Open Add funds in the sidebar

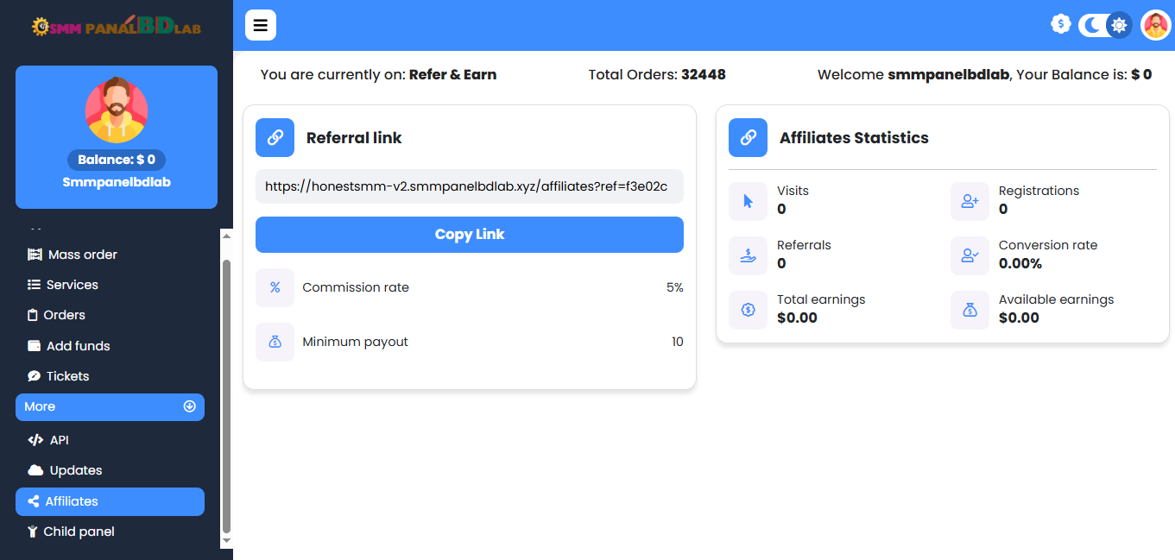point(78,346)

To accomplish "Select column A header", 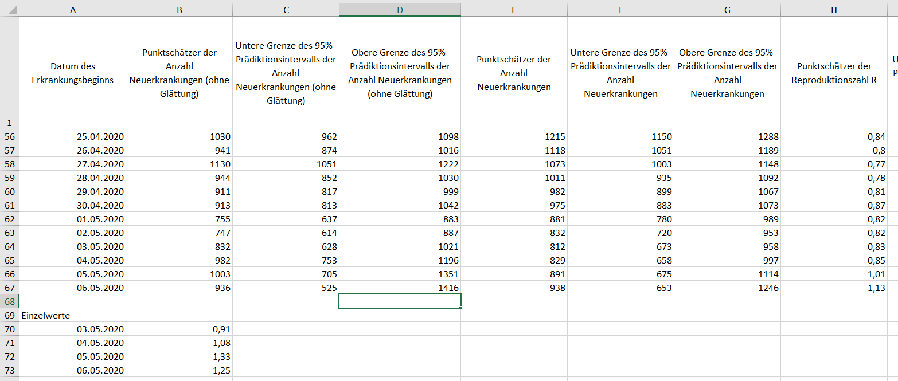I will 72,10.
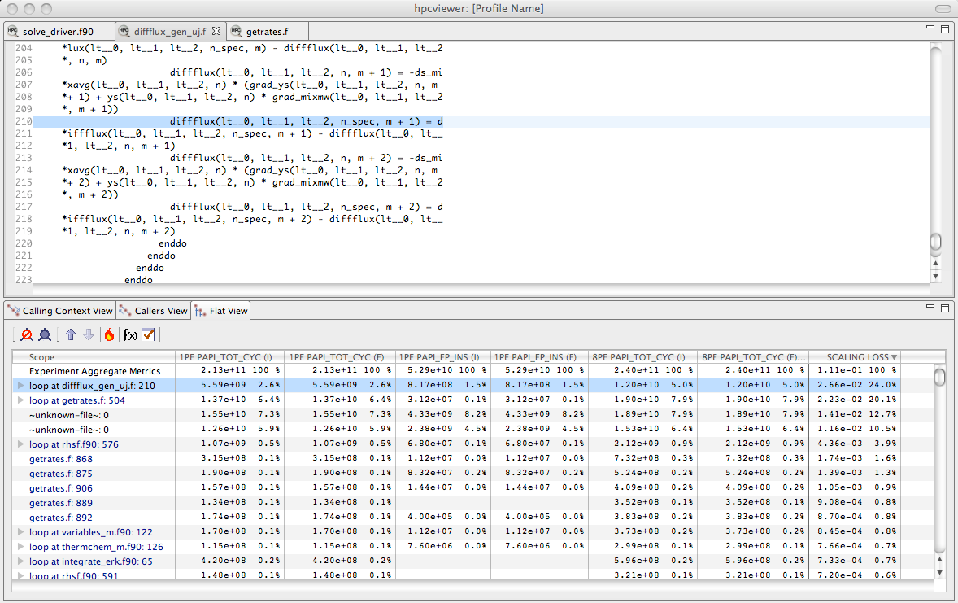Image resolution: width=958 pixels, height=603 pixels.
Task: Maximize the source editor pane
Action: coord(945,29)
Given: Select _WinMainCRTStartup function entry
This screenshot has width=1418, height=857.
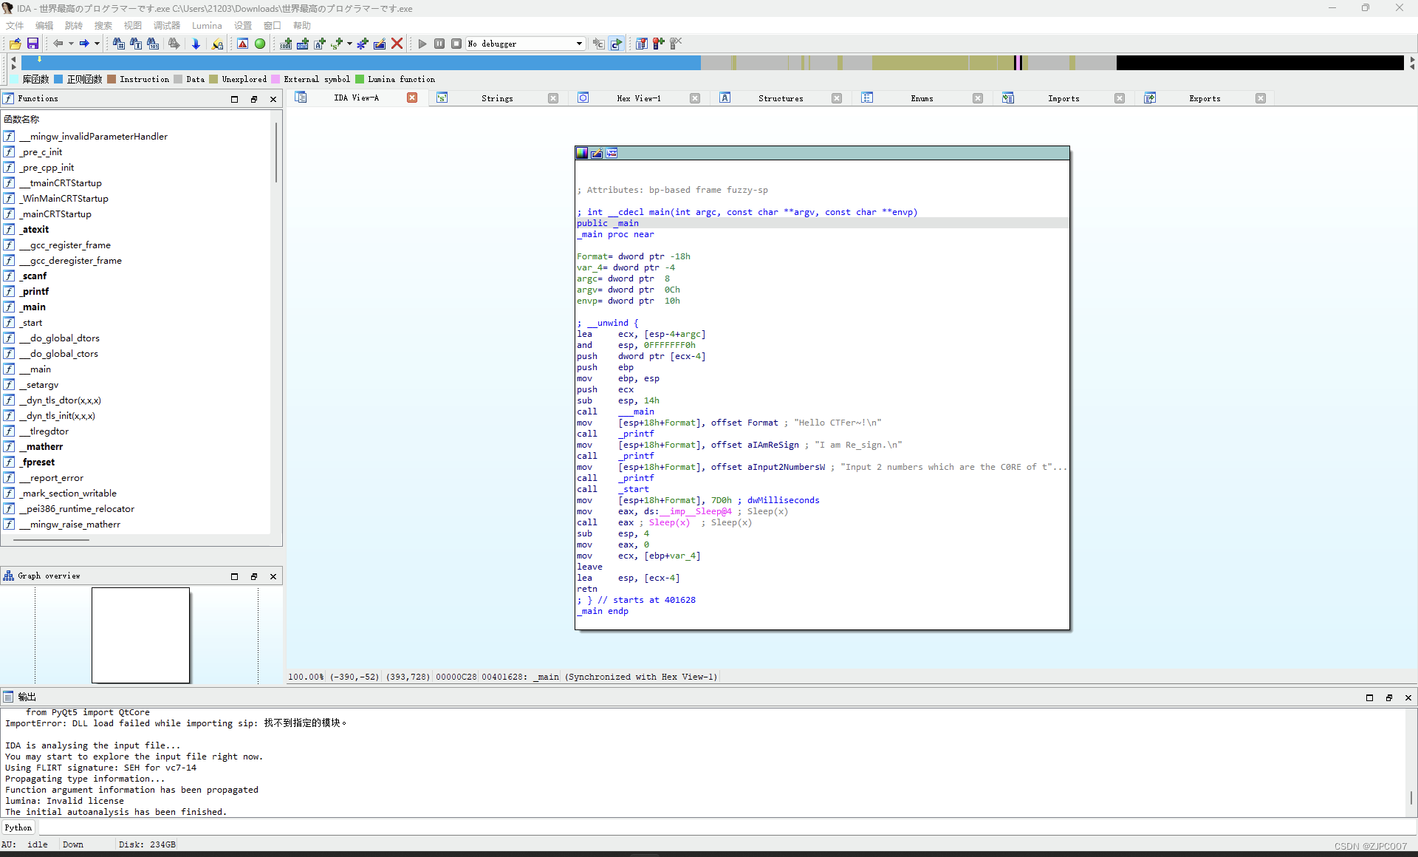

────

Given request: Print the items from the line containing "Given: Select _WinMainCRTStartup" through the end of the items, both included, without the pictures.

Response to this exercise:
Given: Select _WinMainCRTStartup function entry
This screenshot has width=1418, height=857.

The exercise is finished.